Os pais saíram de casa e o Jovem terminou calmamente a sua torrada. Depois foi para o quarto observar o seu diploma, um papel lindíssimo com um selo que reflectia a luz do candeeiro. Depois foi um pouco para o Facebook, comentar com os colegas a sua complicada situação. Depois vestiu-se, agarrou no megafone, e reviu os seus gritos de ordem para a manifestação dessa tarde.

Não ia parar de se esforçar para sair da sua situação precária. Nunca desistiria. Até o meterem a trabalhar em alguma empresa, onde lhe dessem festinhas no cabelo e lhe oferecessem doces e elogios, nunca desistiria. Respirou fundo e saiu de casa, preparado para outro dia no mundo real.
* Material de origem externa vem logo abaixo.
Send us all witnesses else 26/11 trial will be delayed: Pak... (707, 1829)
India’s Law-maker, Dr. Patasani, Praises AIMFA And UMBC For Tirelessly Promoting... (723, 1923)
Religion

quarta-feira, 2 de março de 2011

O tipo que escreveu o filme

Scott Myers, no seu blog sobre escrita de argumentos, levanta uma questão ignorada mas pertinente. Na última cerimónia dos Óscares, nenhum dos actores galardoados pelas suas interpretações fez questão de agradecer aos argumentistas dos filmes onde participaram.
Normalmente esta é uma não-questão. Conhecidos ficam os nomes sonantes nos cartazes e, com sorte, os realizadores. Mais abaixo, aparecem os outros técnicos, como os directores de fotografia (que muita gente nem sabe para que servem) ou os montadores. E, nas profundezas abandonadas da cadeia alimentar, os argumentistas. A única pessoa cujo trabalho é de facto criativo, e que molda a ideia e a história que conduzirá e condicionará o trabalho de todos; mais particularmente, uma vez que falamos nos actores mal agradecidos, são os argumentistas que tecem as relações entre as personagens, que as inventam, que as desenvolvem, que lhes escrevem os diálogos e as reacções. Um actor, com todo o respeito, é um mero intérprete. A personagem, boa ou má, existe para além e antes dele. Existiu na cabeça do argumentista muito antes de ganhar forma no ecrã.
Trata-se de uma grave deficiência da parte dos actores mas também dos espectadores, que pouca importância dão aos argumentistas mas que são os primeiros a elogiar as personagens, esta ou aquela cena, ou mesmo diálogos e falas memoráveis. Esquecem-se do verdadeiro autor dessas maravilhas, por ignorância e por negligência.